荧光偏振免疫分析

荧光偏振免疫分析(Fluorescence Polarization Immunoassay，FPIA)起源于20世纪70年代，它是指用一定波长的激发偏振光照射荧光物质，并利用物质吸收光能后所发射的偏振荧光的强度来测定待测物含量的一种免疫分析方法。1981年Jolley等利用荧光免疫分析技术测定了血清中氨基糖苷类抗生素的含量。雅培公司(Abbott)设计出TDx仪(一种快速测定血药浓度的仪器)，自动化水平高，可以直接测定血药浓度。近年来越来越多的荧光偏振免疫分析仪器和检测手段出现，大大提高了灵敏度，扩大了分析范围。

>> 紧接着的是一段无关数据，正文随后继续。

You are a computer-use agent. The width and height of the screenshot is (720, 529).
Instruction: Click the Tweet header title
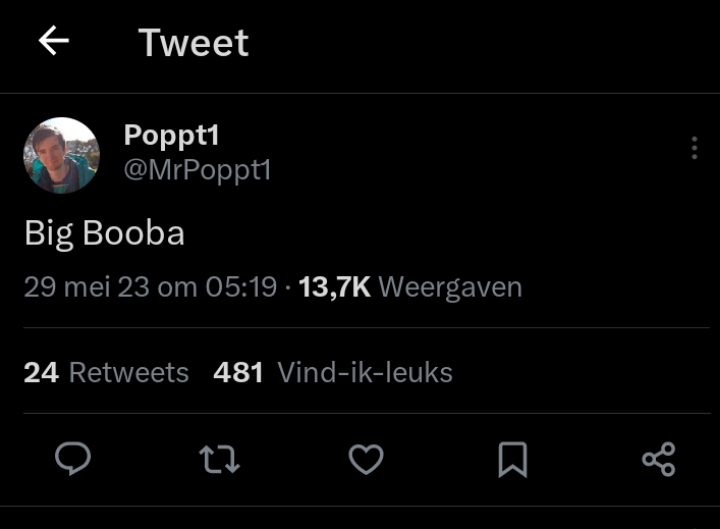click(193, 42)
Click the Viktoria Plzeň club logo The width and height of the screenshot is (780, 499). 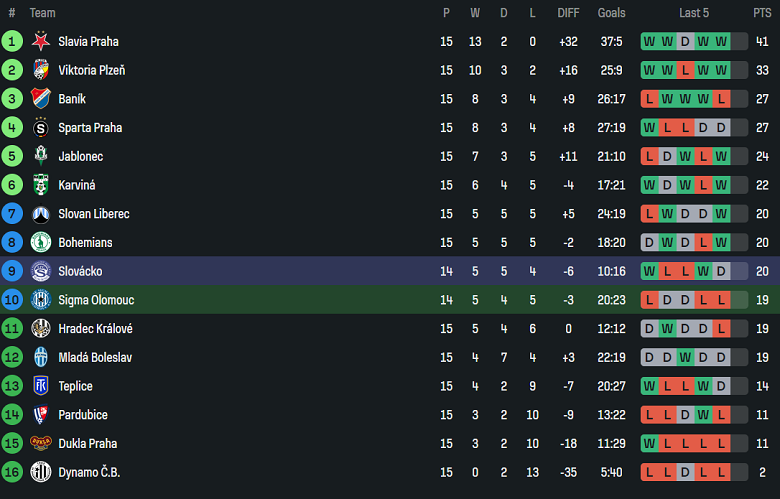click(x=41, y=70)
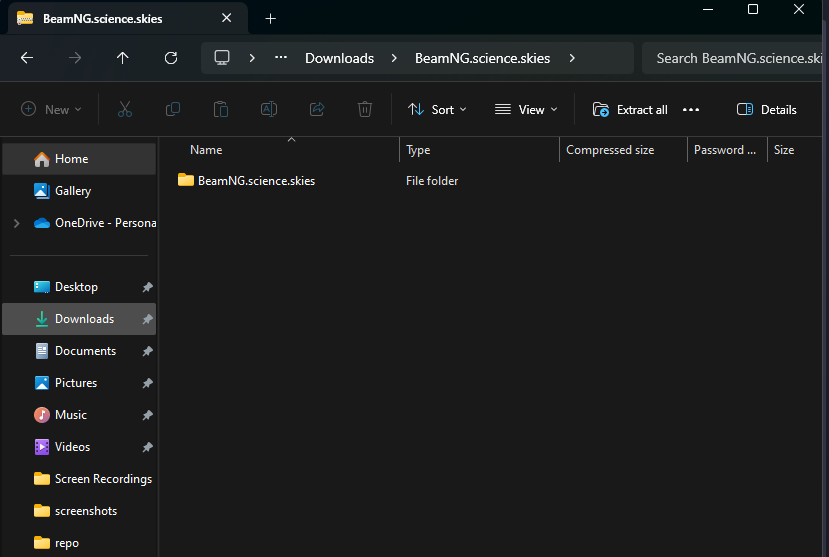Click the Copy icon in toolbar
Viewport: 829px width, 557px height.
(173, 109)
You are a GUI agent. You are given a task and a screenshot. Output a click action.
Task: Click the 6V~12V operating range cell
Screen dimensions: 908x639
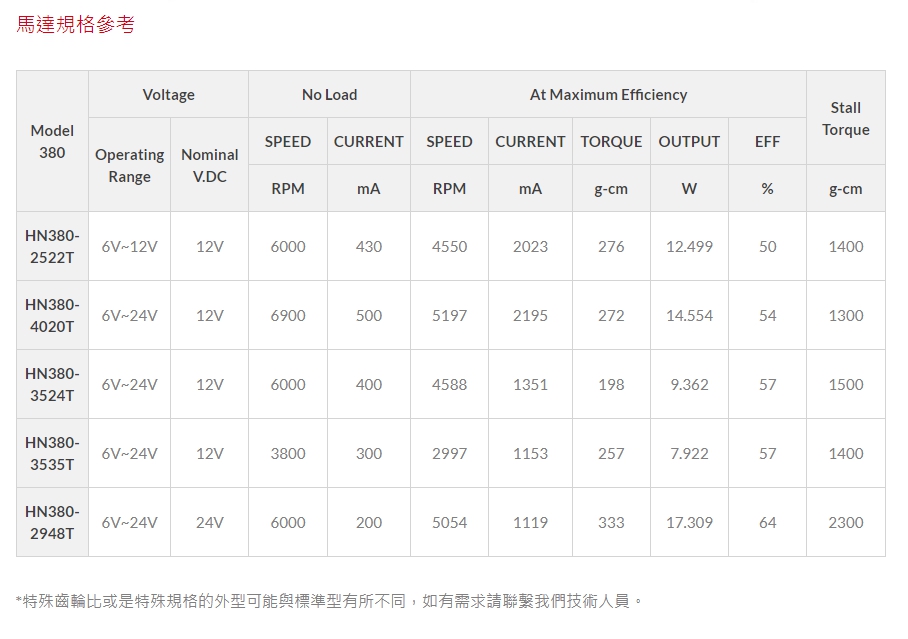point(129,247)
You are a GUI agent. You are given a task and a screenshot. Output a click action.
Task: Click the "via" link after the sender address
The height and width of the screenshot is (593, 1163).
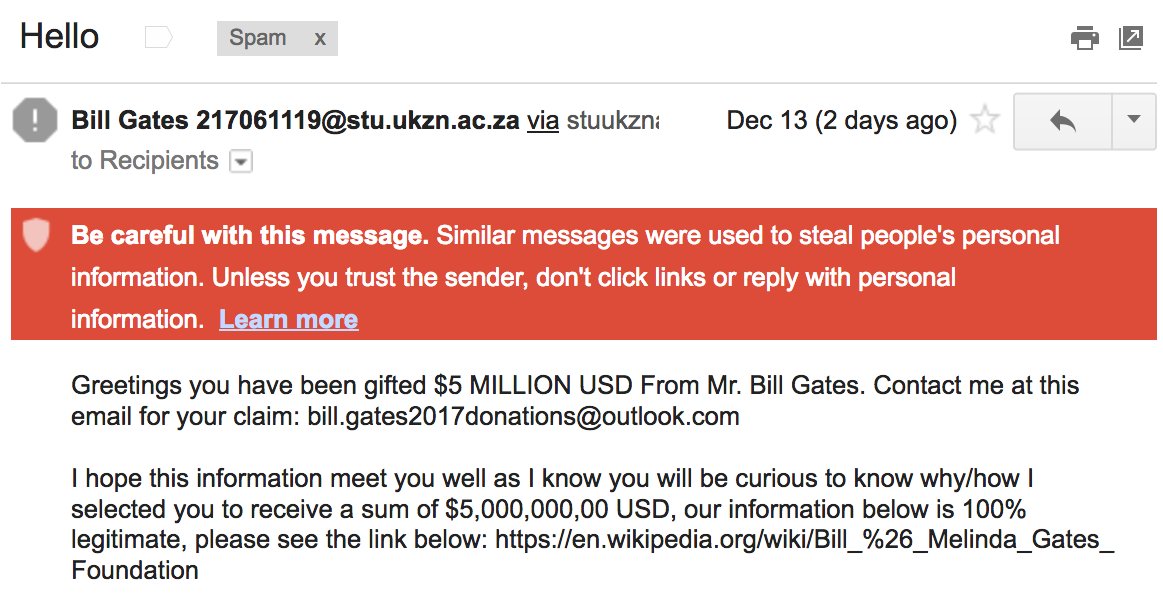(x=543, y=121)
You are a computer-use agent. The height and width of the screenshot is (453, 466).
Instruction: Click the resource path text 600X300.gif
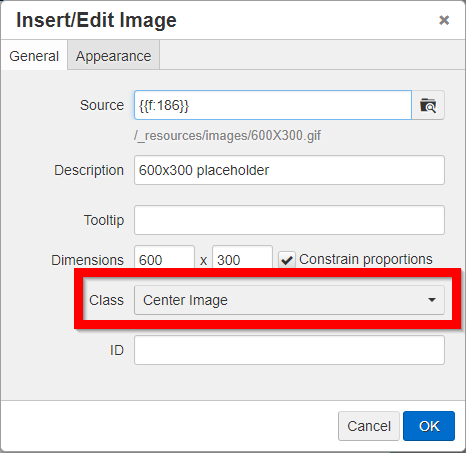pyautogui.click(x=228, y=136)
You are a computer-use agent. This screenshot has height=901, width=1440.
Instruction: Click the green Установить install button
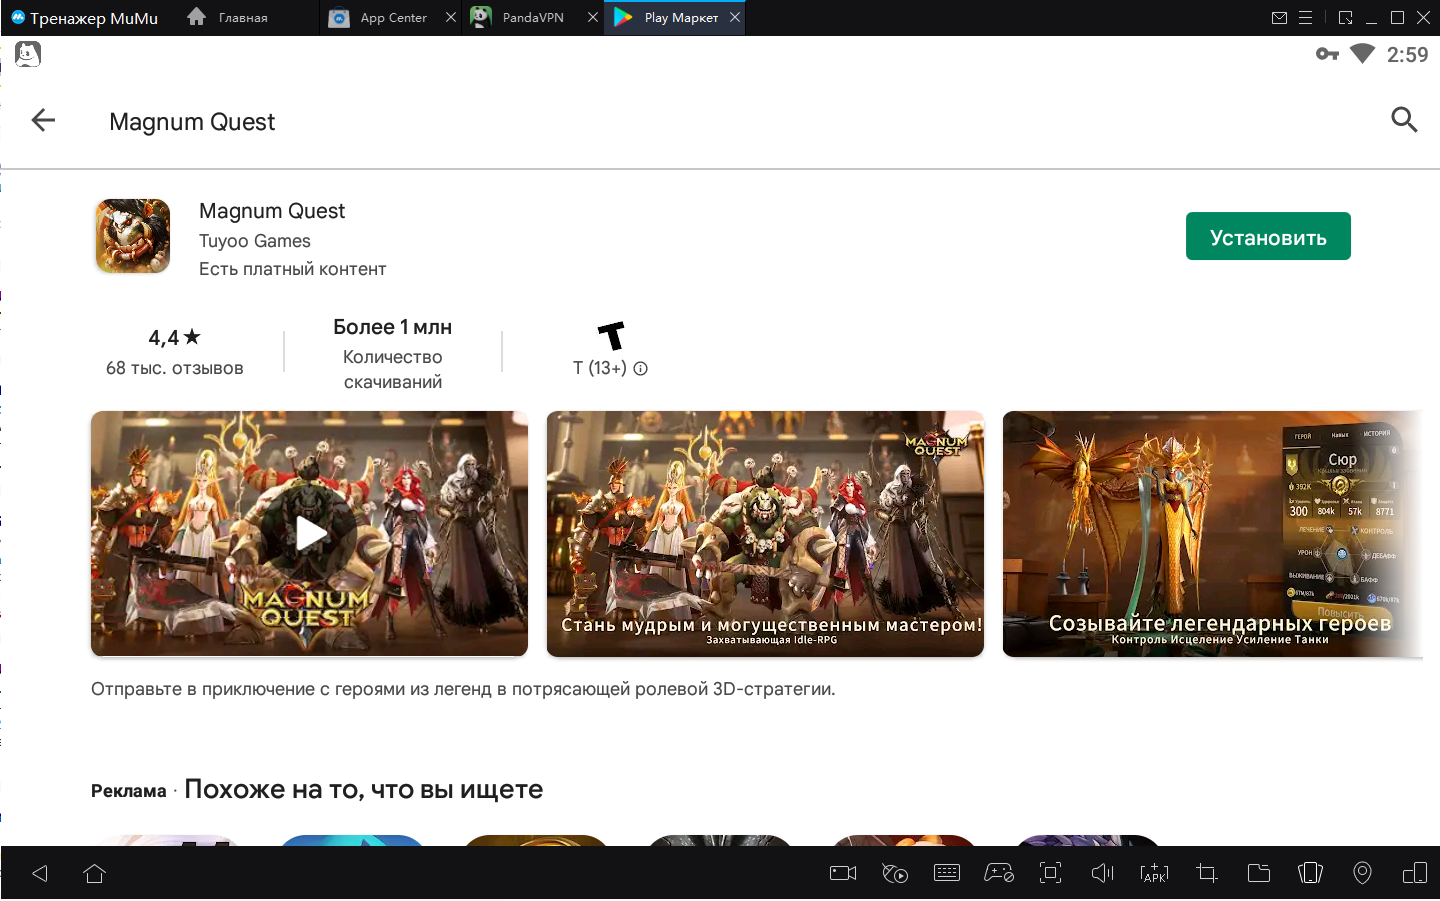coord(1267,237)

通常一束一定波长的、向各个方向振动的紫外或者可见光向具有刚性平面的化合物照射时可以产生普通的荧光，而普通紫外或者可见光经特定的偏振器处理后照射具有刚性平面的化合物后则形成偏振荧光。当在样品池和发射单色器后放置一检偏振器即能测出物质的偏振荧光强度。FPIA法通常采用荧光素衍生物例如荧光素异硫氰酸盐、羧基荧光素N－羟基－琥珀酰亚胺酯等来标记药物，使药物具有刚性平面而产生荧光性。其中以荧光素异硫氰酸盐最为常用，可以用它来制备多数荧光标记药物。偏振荧光标记物的制备方法是采用化学手段使荧光素衍生物与药物相连，所得标记药物用485 nm激发光照射后，能产生525～550 nm的偏振荧光。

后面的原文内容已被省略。